I have grown to prefer chopsticks for their feel and versatility. The graceful grip of a hand familiar with holding chopsticks is lovely to behold, the way they rest in the crook of the thumb, the lower one pinched and held stationary, the upper one guided to meet it. Wooden chopsticks are gentle against the delicate edges of ceramics and tender towards the sheen of lacquer. Pointed wooden tips softly meet the lips with warmth and are said to absorb spirit of the person using them. At home among family and friends we each use our own pair to serve ourselves from the family style meal. In more formal occasions, we pull out toribashi, serving chopsticks beautifully crafted in varying sizes. We rest them snuggled together on the rim of a serving bowl, dedicated to that dish, where they stay when not in use.
I have also grown so fond of cooking with saibashi, long wooden chopsticks, and now even prefer them to slotted spoons and tongs in my kitchen in the States. They are the perfect tool for flipping bacon and pulling toast out of a hot countertop oven.
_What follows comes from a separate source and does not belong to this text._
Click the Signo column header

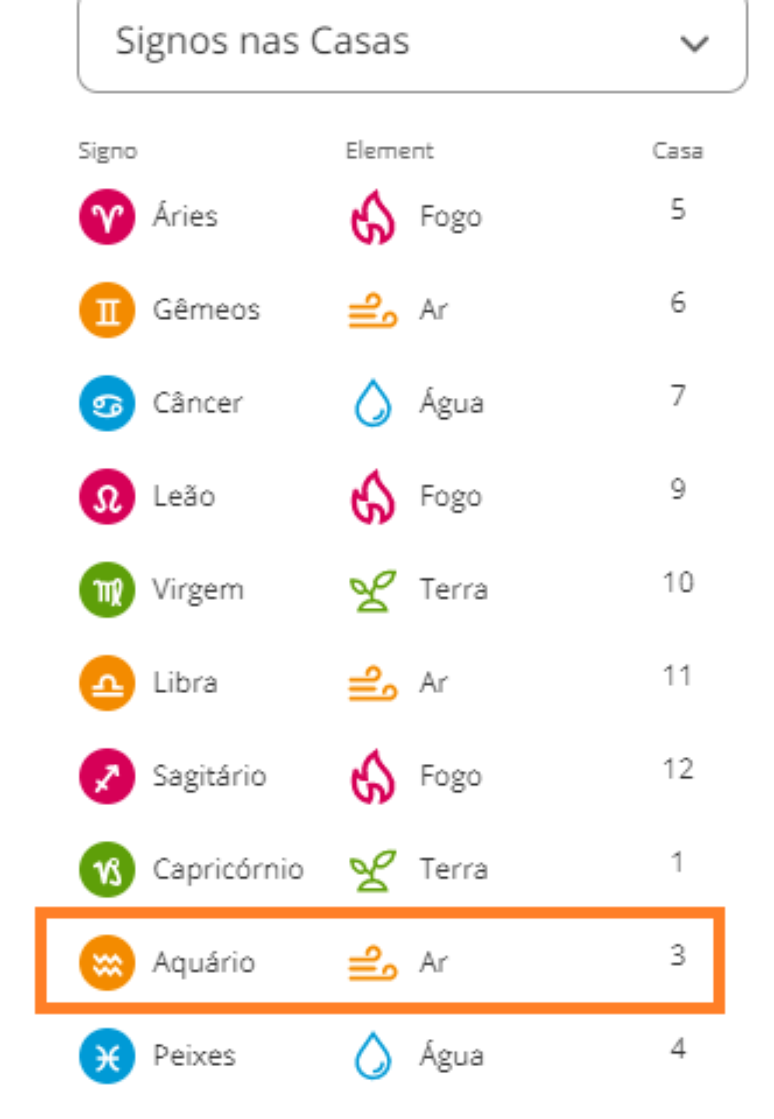pos(107,152)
They define the cadence of movements in the kitchen and I find them much more versatile and useful for the tasks of preparing meals. They reach far into the umeboshi jar to pluck out one plum without harming the others. They coax stems into boiling water and pull blanched vegetables from it. They briskly stir a sauté, gently nudge simmering vegetables around in a broth, and retrieve crisply battered bits from hot crackling oil. Far more dextrous than a spoon or spatula, they aid in plating too. With them vegetables are perfectly stacked one by one, marinated vegetables are lifted pinch by pinch and mounded in a bowl. They bring a calm and quiet to the kitchen, humming to the tune of washing, chopping, simmering, and sautéing.